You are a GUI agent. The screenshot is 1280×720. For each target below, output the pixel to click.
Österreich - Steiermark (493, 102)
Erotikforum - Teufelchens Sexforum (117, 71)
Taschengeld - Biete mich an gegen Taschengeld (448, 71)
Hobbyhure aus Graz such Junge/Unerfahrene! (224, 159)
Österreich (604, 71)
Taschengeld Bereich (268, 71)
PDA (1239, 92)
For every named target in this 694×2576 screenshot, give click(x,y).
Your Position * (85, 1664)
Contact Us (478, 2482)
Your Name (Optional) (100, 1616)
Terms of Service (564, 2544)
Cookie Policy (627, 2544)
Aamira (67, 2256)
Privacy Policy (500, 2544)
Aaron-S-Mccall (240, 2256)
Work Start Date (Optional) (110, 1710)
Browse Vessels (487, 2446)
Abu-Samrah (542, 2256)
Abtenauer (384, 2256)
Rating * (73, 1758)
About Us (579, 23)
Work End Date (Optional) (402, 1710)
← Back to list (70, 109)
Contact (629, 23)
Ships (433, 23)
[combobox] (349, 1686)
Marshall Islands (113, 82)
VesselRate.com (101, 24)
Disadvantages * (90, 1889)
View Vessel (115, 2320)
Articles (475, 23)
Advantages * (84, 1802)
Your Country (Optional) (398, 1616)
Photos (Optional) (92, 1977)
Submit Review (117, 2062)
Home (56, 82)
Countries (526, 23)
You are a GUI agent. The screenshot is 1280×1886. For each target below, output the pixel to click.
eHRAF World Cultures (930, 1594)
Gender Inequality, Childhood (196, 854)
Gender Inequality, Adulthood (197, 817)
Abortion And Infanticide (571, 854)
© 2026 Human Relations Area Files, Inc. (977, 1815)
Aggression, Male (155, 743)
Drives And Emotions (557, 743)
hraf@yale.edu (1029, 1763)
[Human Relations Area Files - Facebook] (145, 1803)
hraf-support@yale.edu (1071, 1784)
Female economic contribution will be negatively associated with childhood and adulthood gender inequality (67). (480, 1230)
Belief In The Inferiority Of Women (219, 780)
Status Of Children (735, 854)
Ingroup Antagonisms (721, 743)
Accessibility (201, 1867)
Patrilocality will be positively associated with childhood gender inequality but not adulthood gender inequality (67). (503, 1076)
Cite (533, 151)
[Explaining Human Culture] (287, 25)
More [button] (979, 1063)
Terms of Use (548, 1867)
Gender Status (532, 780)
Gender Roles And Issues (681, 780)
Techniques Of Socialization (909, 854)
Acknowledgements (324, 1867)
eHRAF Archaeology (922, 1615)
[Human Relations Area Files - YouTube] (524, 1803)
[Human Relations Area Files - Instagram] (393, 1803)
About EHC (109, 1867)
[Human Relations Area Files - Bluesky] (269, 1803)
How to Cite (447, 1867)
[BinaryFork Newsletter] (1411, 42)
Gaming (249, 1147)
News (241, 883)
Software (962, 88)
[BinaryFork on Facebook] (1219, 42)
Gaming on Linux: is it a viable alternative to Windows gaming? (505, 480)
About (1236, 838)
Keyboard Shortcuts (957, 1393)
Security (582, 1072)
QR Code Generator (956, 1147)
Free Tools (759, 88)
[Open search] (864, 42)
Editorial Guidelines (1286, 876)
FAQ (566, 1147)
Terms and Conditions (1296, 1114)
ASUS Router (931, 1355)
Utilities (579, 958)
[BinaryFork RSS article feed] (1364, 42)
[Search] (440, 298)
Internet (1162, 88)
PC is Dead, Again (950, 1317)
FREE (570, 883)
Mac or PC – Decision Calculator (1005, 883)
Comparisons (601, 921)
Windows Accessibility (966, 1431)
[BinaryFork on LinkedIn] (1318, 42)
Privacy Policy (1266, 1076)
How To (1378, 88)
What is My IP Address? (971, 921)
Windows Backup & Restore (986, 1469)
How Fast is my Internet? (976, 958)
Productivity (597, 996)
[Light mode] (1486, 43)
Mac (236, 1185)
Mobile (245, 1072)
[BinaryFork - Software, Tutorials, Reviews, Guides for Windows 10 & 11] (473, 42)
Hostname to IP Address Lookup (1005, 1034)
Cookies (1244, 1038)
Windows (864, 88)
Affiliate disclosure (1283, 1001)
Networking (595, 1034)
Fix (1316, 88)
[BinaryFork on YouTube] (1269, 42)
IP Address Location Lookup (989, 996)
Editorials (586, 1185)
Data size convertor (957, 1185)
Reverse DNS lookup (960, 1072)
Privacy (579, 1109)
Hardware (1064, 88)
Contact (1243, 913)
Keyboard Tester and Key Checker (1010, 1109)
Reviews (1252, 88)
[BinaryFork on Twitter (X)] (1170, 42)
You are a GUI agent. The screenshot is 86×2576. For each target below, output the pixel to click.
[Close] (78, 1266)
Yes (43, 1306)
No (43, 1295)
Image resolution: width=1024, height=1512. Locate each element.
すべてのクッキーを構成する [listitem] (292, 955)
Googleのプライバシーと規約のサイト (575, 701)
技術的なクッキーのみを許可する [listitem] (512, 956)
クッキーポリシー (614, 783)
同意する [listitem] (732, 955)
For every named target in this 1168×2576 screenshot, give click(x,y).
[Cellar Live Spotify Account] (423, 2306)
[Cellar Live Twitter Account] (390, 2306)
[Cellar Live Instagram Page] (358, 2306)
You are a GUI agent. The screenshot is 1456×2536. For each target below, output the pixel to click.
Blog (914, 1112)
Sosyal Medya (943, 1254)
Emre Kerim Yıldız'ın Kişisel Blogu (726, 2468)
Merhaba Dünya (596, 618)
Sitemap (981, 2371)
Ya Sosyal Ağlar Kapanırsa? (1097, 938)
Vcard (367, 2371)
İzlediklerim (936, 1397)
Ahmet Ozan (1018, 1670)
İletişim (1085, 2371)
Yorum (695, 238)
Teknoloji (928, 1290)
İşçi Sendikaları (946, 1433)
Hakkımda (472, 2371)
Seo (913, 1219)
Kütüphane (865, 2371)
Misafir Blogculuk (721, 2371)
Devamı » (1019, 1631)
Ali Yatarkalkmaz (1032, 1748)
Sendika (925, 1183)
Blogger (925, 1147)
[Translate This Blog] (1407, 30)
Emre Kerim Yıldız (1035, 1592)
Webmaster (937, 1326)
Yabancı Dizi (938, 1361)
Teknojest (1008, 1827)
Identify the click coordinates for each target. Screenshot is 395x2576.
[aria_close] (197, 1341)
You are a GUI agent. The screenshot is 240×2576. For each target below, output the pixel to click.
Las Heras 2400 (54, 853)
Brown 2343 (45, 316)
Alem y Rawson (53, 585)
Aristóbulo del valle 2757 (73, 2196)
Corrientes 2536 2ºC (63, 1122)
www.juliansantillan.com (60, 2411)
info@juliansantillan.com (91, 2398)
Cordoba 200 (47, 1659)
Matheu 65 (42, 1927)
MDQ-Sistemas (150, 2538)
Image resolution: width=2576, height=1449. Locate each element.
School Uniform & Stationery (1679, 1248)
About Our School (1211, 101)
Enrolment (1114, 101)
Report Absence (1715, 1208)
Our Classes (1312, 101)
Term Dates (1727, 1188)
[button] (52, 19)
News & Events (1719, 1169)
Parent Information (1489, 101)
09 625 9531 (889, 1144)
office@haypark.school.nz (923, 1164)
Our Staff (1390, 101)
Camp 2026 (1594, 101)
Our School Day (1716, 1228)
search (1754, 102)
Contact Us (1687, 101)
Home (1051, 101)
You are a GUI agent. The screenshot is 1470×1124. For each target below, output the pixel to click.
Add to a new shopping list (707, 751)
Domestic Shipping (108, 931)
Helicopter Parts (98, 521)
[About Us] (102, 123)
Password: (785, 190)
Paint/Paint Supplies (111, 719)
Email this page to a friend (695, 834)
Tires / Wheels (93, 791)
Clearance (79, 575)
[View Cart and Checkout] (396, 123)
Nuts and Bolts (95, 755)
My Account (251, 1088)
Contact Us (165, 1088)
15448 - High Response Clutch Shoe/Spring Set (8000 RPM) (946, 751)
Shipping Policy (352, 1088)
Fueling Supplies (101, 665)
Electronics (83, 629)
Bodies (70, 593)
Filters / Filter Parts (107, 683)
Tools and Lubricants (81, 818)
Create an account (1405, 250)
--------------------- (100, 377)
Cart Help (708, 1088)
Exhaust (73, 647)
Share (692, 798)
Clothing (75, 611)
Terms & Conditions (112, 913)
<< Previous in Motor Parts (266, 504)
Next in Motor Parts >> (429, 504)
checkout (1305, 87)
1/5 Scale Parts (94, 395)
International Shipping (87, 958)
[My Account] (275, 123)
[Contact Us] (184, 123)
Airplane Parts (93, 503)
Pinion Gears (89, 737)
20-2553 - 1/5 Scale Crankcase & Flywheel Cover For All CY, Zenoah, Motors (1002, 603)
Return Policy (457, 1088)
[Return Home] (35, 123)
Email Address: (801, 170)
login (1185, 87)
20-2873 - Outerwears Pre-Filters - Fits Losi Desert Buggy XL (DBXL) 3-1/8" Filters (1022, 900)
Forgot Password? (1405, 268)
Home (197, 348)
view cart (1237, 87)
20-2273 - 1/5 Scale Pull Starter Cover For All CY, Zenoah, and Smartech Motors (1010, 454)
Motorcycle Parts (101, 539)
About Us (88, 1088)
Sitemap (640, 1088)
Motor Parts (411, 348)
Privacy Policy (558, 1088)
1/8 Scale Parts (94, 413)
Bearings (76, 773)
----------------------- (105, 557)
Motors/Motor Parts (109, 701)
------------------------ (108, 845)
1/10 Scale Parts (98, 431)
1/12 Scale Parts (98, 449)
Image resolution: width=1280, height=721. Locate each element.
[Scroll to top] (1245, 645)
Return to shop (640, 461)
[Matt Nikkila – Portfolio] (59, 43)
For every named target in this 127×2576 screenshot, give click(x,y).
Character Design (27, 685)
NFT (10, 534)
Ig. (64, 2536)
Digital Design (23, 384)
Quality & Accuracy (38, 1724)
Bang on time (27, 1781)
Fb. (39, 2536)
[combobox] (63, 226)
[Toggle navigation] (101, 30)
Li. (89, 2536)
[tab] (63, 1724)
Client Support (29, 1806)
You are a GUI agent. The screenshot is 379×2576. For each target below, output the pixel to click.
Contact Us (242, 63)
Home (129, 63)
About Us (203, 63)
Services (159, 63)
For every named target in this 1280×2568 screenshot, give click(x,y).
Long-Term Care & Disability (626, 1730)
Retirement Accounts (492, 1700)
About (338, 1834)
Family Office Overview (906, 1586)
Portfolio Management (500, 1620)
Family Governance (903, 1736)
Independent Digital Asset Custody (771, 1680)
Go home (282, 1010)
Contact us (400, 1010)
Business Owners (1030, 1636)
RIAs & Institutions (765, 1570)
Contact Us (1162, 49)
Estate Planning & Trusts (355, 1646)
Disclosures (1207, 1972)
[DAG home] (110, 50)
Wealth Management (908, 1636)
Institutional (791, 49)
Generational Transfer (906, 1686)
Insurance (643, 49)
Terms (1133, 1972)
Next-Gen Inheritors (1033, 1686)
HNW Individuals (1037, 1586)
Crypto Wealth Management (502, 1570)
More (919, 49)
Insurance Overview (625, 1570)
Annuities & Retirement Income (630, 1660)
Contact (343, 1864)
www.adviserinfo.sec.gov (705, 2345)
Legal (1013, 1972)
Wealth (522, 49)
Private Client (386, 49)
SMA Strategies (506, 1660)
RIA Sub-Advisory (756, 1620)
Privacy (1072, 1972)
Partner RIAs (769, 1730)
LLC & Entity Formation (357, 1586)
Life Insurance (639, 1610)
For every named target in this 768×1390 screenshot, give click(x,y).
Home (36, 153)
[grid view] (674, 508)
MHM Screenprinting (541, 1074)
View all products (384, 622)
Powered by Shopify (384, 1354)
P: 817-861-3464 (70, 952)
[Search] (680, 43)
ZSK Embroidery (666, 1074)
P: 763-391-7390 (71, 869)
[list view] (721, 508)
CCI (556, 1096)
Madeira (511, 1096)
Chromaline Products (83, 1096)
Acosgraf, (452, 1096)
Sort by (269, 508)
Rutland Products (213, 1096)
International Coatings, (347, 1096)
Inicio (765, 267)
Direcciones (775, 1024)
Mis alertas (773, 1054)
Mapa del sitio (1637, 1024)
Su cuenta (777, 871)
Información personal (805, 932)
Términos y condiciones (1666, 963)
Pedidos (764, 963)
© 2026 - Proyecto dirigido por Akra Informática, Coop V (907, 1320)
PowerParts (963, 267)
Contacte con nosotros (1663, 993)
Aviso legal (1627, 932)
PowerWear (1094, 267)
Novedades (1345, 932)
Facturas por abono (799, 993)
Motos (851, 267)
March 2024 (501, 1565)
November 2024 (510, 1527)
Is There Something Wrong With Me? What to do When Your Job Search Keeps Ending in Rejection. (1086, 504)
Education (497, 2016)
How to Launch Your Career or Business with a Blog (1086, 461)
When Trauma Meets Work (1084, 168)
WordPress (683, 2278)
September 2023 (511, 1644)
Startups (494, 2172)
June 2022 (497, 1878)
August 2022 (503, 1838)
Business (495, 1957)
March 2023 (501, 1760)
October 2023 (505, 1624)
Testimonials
■ ■ ■ ■
#### EXERCISE REQUIREMENTS
Could you retype exactly the lines above, starting at the line that contains "Ya Sosyal Ağlar Kapanırsa? (1097, 938)" and ending at the line that contains "Misafir Blogculuk (721, 2371)", and nothing more?

#### COMPLETED TASK
Ya Sosyal Ağlar Kapanırsa? (1097, 938)
Vcard (367, 2371)
İzlediklerim (936, 1397)
Ahmet Ozan (1018, 1670)
İletişim (1085, 2371)
Yorum (695, 238)
Teknoloji (928, 1290)
İşçi Sendikaları (946, 1433)
Hakkımda (472, 2371)
Seo (913, 1219)
Kütüphane (865, 2371)
Misafir Blogculuk (721, 2371)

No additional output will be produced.